** Material supplied follows **
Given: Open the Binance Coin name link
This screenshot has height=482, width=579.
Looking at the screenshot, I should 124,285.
** End of Material supplied **
** Material supplied follows **
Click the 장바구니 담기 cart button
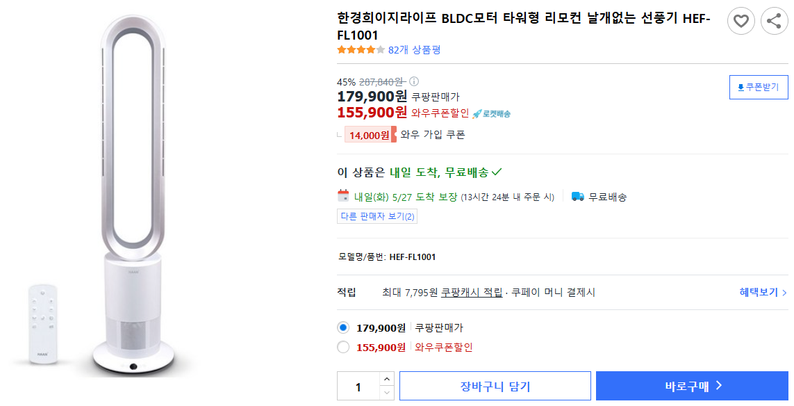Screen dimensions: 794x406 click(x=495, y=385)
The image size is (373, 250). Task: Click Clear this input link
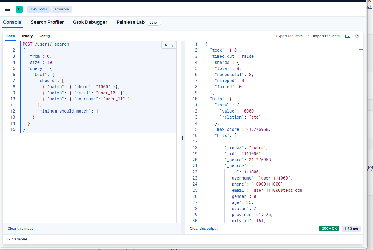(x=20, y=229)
** End of Material supplied **
** Material supplied follows **
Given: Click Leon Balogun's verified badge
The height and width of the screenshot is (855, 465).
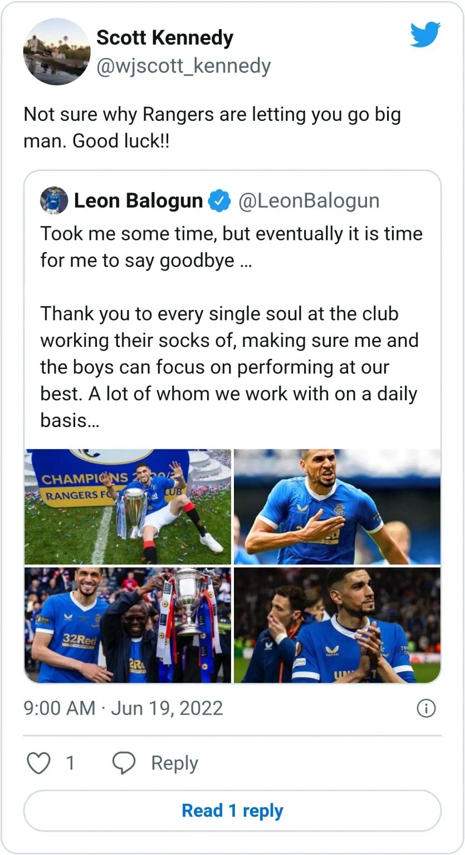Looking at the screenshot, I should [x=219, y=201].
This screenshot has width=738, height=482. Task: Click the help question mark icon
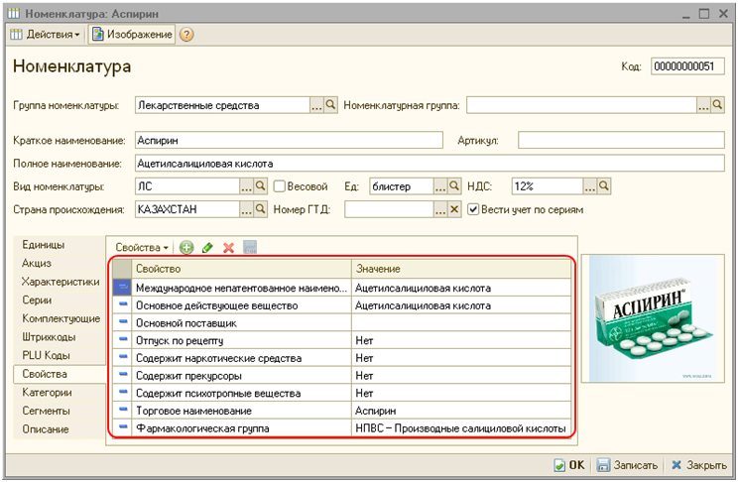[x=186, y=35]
** End of Material supplied **
What needs to be done: Find the word "Given" in the listing above, then copy each line where it turns up.

Response to this exercise:
Given: Open the Binance Coin name link
Given: Click Leon Balogun's verified badge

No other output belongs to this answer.